Source: Business Standard, Jan 17, 2017
New Delhi: The government is considering allowing 100 per cent Foreign Direct Investment (FDI) through automatic route in single brand retail to attract a larger number of global players in the sector.
According to sources, there is a proposal to allow 100 per cent FDI in single brand retail sector “through automatic route” with certain conditions.
Currently, FDI up to 49 per cent is permitted under the automatic route but beyond that limit, government’s nod is required. Foreign investment is allowed subject to certain conditions, which require products to be of a ‘single brand’ only and to be sold under the same brand globally.
Furthermore, in respect of proposals involving FDI beyond 51 per cent, it is mandatory to source 30 per cent of the value of goods purchased from India, preferably MSMEs.

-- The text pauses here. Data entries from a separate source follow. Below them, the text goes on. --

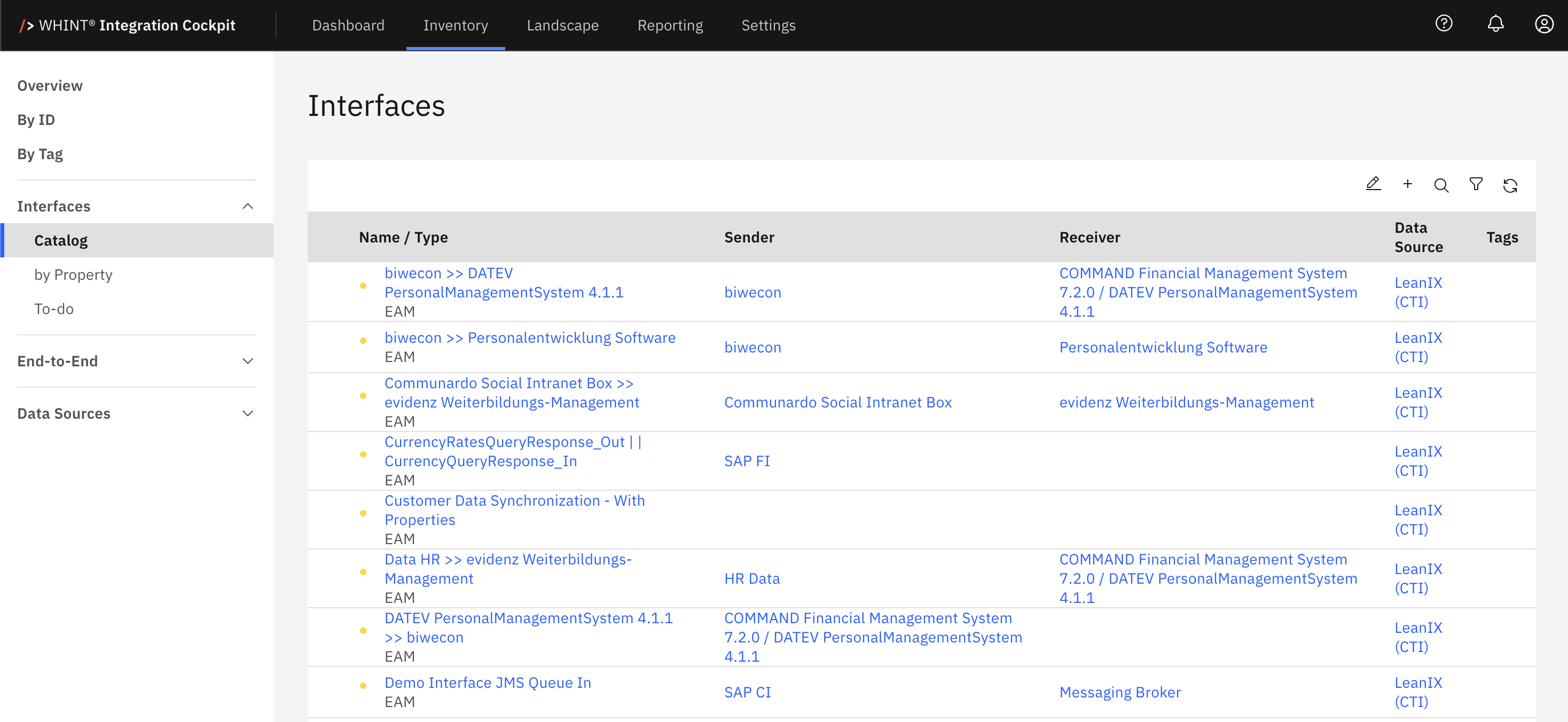The width and height of the screenshot is (1568, 722).
Task: Select by Property in sidebar
Action: (73, 274)
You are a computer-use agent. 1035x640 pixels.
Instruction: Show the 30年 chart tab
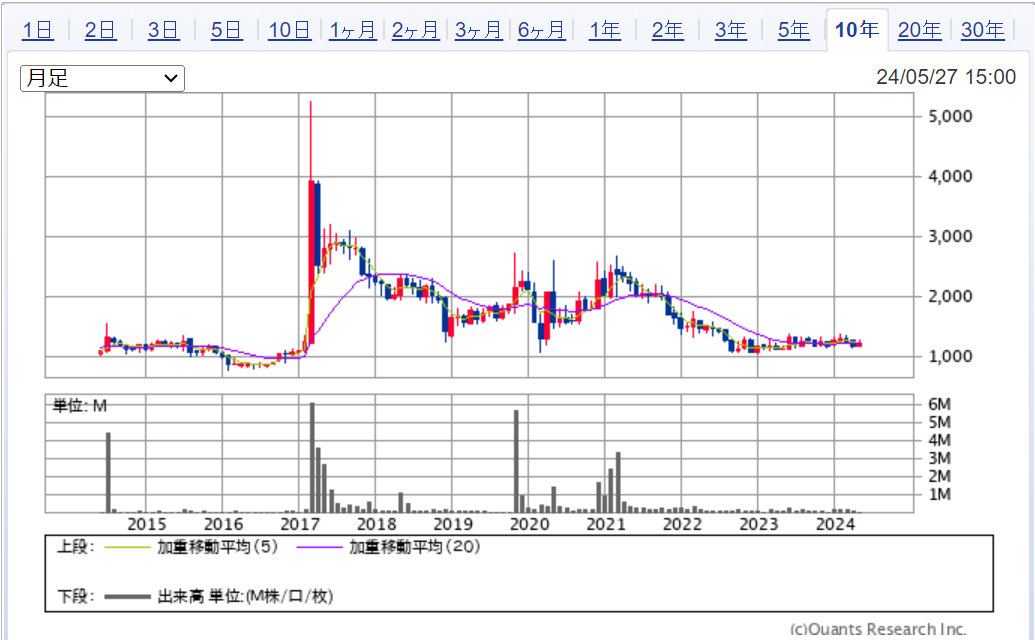[982, 30]
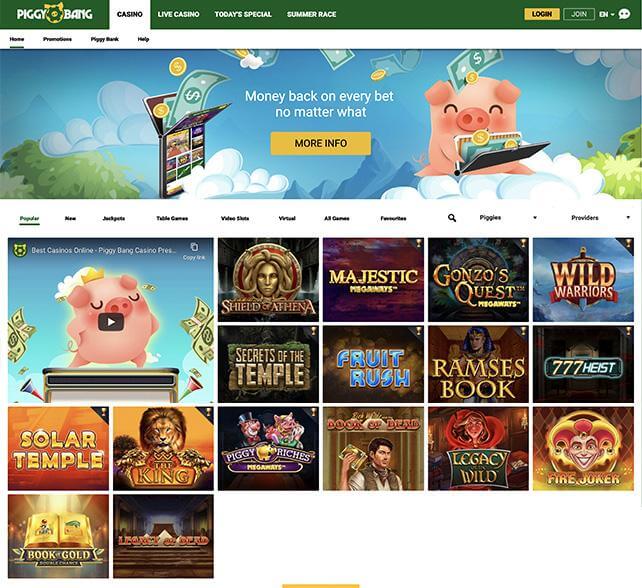This screenshot has height=588, width=642.
Task: Click the Piggy Bang logo
Action: [x=54, y=14]
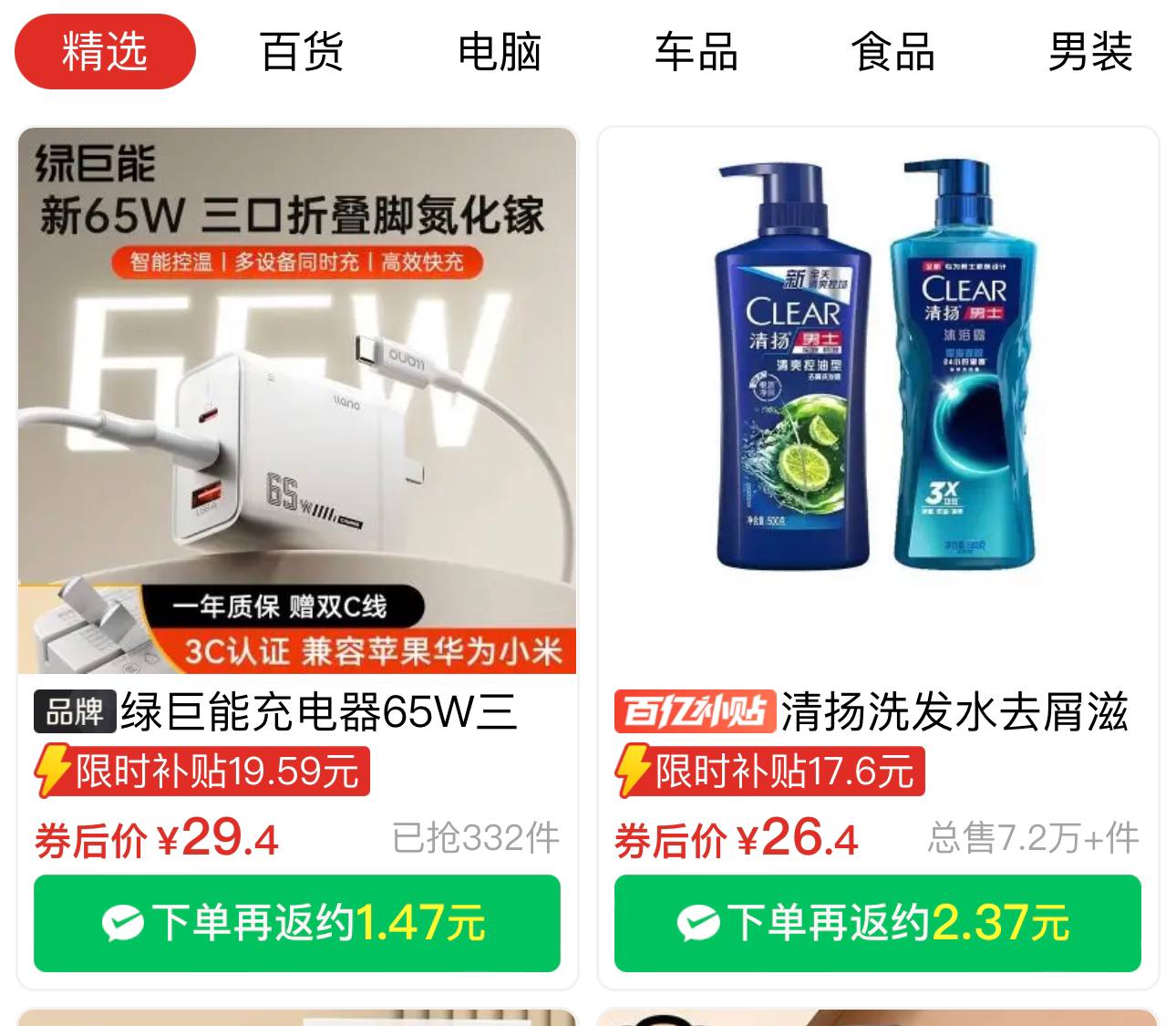Viewport: 1176px width, 1026px height.
Task: Click WeChat icon on 1.47元 rebate button
Action: click(123, 924)
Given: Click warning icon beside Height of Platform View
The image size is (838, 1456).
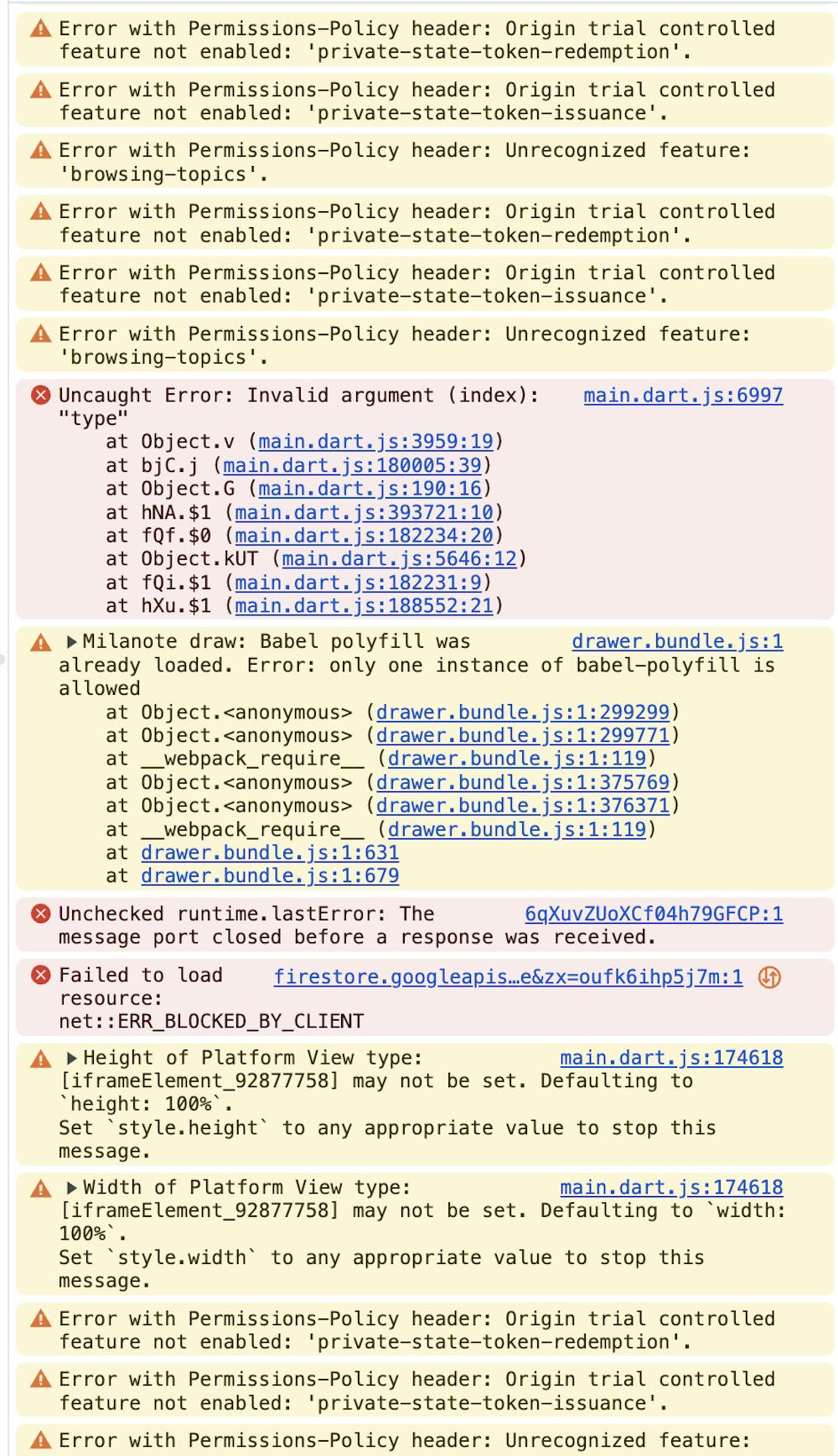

The issue to ease the FDI policy in the sector is under discussion between the ministries of finance and commerce and industry.
“The move assumes significance as the government wants to provide easy policy for both domestic and foreign investors. Single brand retail trading sector has huge potential to attract FDI,” said the source.
The government last year tweaked the mandatory local sourcing norm. It decided to give exemption to foreign firms coming in with state-of-the-art technology from the mandatory local sourcing norms for up to three years.
For the first time in February 2006, the government allowed 51 per cent FDI in the segment.
During 2006-07 to 2014-15, the sector attracted $135 million of foreign direct investment.
Continuing with its relaxation drive, the government is also mulling a proposal to increase FDI cap in print media to 49 per cent under the automatic route.
Currently, FDI up to 26 per cent is permitted through government approval route.
During 2015-16, FDI into the country increased by 29 per cent to $40 billion, up from $30.93 billion in the previous fiscal.
Foreign investments are considered crucial for India, which needs around $1 trillion for overhauling its infrastructure sector such as ports, airports and highways to boost growth.
Foreign investments will help improve the country’s balance of payments situation and strengthen the rupee value against other global currencies, especially the US dollar.